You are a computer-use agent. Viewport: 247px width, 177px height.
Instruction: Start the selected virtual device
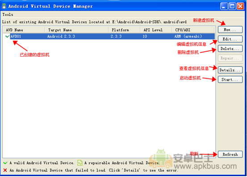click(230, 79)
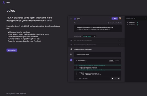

----------------------------------------

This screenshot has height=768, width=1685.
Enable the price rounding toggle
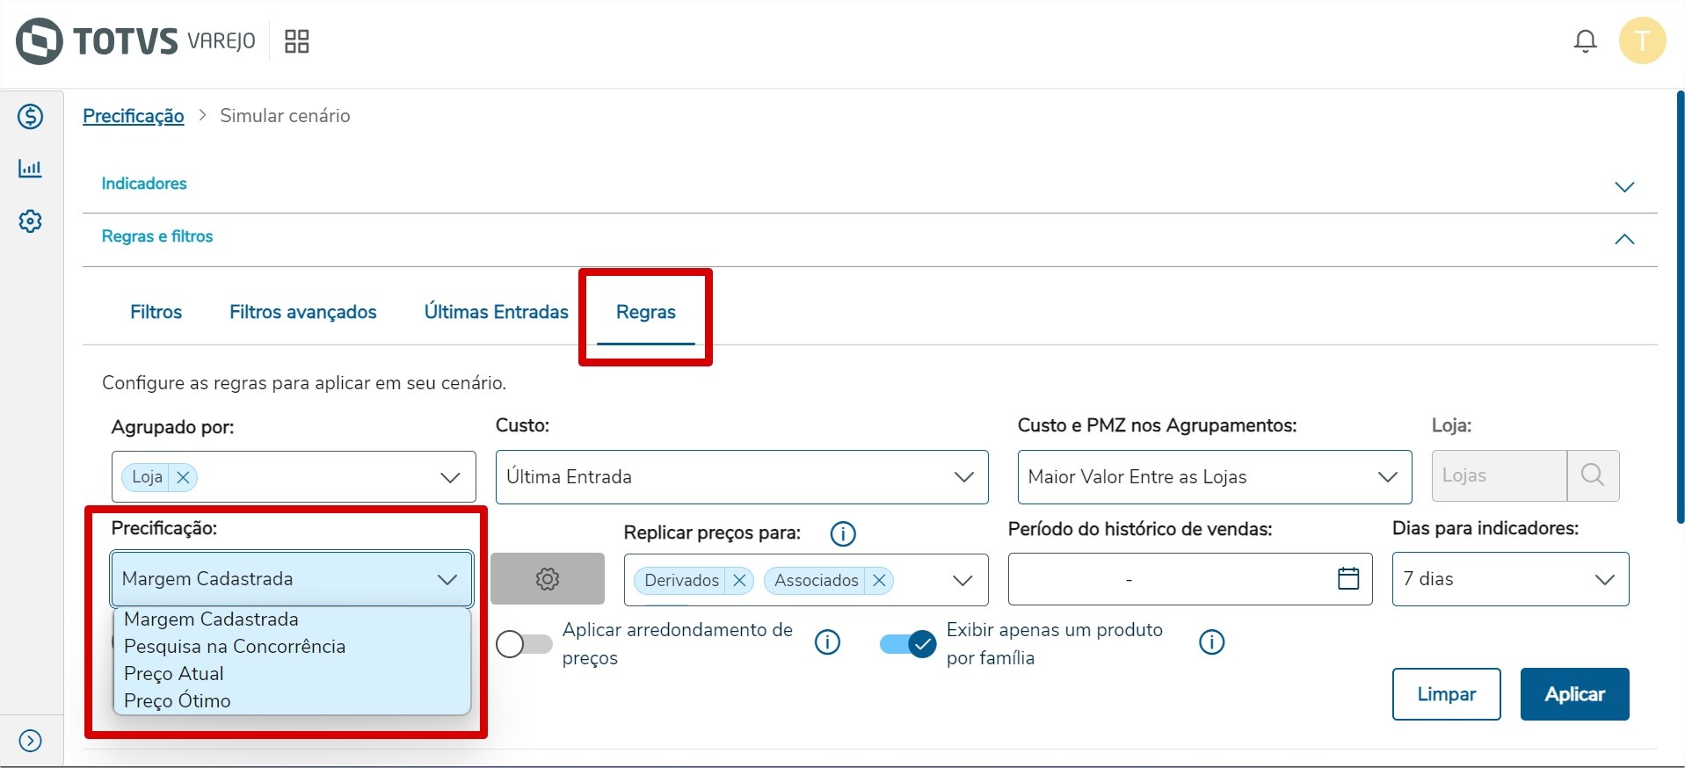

----------------------------------------

### TASK ITEM
From the entries, find how many lines contain "width" and give the number alone.

### RESPONSE FOR THIS EXERCISE
2